I don't know the impacts for the development team and for the business to reduce the number of indexes (let's say like that).

I have no idea if i really need to do 1 for 1 or I could join them like you suggested.

But yes. They seem divided by day since they have a name_2024022001, and so on. Something like this.

But if a * works, for a 1 for 1 situation... that would be awesome for me.

Hi there,

One other thing that you may wish to look at in the future is using ILM.

You seem to have lots of small indexes and by using ILM it provides you with an efficient shard size. It also allows you to set retention periods in Kibana for index housekeeping

We migrated all of our indexes to them a few months back.

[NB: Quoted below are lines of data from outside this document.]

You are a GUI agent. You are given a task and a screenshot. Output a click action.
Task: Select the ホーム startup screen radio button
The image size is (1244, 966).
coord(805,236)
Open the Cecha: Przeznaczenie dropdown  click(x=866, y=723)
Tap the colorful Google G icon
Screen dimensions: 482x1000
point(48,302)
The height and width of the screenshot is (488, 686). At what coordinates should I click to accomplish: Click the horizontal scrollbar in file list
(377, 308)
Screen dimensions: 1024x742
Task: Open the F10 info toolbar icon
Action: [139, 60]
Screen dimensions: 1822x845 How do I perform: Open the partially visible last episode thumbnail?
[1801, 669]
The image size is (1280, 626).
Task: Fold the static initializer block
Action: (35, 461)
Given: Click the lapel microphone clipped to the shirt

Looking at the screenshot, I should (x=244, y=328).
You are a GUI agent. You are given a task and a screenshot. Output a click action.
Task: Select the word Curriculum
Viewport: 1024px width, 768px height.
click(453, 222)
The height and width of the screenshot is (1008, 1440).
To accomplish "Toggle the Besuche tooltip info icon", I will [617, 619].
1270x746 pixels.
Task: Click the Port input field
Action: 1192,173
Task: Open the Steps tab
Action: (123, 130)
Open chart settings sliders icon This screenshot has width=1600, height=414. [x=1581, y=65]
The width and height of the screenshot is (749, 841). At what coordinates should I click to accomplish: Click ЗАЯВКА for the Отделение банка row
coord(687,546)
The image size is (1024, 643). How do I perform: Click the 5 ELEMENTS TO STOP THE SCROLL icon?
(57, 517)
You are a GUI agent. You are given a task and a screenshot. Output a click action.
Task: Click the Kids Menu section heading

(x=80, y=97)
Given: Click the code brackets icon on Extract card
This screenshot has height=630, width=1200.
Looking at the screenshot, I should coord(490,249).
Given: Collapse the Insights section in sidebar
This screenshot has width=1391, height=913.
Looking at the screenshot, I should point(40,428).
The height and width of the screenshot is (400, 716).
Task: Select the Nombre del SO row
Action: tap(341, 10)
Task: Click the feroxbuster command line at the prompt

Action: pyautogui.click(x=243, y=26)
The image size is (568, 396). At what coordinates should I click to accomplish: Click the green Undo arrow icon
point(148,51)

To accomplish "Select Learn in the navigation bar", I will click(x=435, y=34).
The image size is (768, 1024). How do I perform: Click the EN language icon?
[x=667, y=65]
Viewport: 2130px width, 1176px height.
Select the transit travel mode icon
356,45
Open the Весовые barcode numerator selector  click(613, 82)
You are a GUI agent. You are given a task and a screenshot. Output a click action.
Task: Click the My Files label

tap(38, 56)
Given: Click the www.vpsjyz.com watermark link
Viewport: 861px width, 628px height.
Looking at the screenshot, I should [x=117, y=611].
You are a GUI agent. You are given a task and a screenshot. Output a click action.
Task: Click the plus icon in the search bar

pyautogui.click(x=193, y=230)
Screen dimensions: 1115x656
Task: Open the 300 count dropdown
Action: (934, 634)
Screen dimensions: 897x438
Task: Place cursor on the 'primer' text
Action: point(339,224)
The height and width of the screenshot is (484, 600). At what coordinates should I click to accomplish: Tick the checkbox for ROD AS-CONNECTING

We still do have daily indexes and as these have the same index pattern, both can be queried at the same time.

We are just letting the daily indexes drop off based on their retention.

I don't think this works, on the reindex you can use the wildcard on the source index, to say that every index that matches the pattern will be reindex in the same destination, but if you want to reindex and keep the same name, you will need to do one by one.

It depends on how the index are being queried and written.

Also, having multiple small daily indices is not optimal, there is a recommendation to keep the shard size between 40 ~ 50 GB, this is hard to achieve using daily indices, the best approach is to change the indexing strategy to use an index managed by ILM that will rolover when it reaches the specified size or age.

But this will probably require changes on your side, on how you are indexing and reading the data.